Difference bases have been studied at least from 1948, and it seems most of the research is in asymptotic bounds. In fact the list of known concrete values is conspicuously short: OEIS A239308 lists values up to $a(37)=10$, indicating a basis of $10$ elements whose differences cover $[1,37]$. For $N=9$ one can take $A=\{0, 1, 4, 7, 9\}$, achieving $|A|=5$.

The current question asks about lower bounds on $|A|$ with respect to $\sqrt{N}$.

Answer: The proposed bound $\sqrt{2N}$ is not tight. I think the first nontrivial lower bound was $(1.5570\ldots)\sqrt{N}$ by Rédei and Rényi in 1948 (cited by Erdős and Gál; I haven't seen the original). Leech (1956) improved it to $(1.5602\ldots)\sqrt{N}$. Recently Bernshteyn and Tait (2019) showed that Leech's bound could be improved further (at least "by $\epsilon$") but they did not explicitly show how much.
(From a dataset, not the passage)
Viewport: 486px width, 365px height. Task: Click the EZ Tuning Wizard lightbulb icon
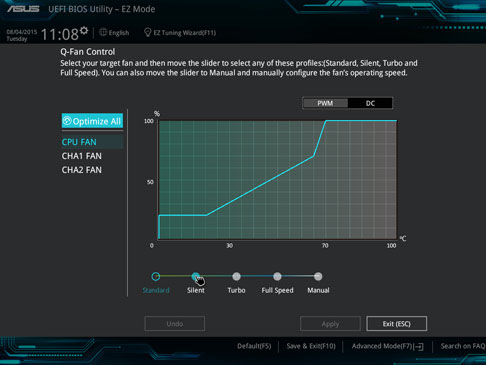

Further note: A similar MO question is here. In that question, it is required that the differences cover $N$ consecutive integers (not necessarily $[1,N]$). But note that if $[1,N]$ is covered by $A-A$, then in fact $2N+1$ consecutive integers $[-N,N]$ are covered, so the problems are very closely linked. (See also Fedor Petrov's comment there.)

Bibliography

Erdős, Pál; Gál, S. A., On the representation of $1,2,\ldots,N$ by differences, Proc. Akad. Wet. Amsterdam 51, 1155-1158 (1948). ZBL0032.01302.

Leech, John, On the representation of $1, 2,\ldots, n$ by differences, J. Lond. Math. Soc. 31, 160-169 (1956). ZBL0072.03401.

Bernshteyn, Anton; Tait, Michael, Improved lower bound for difference bases, J. Number Theory 205, 50-58 (2019). ZBL07101901.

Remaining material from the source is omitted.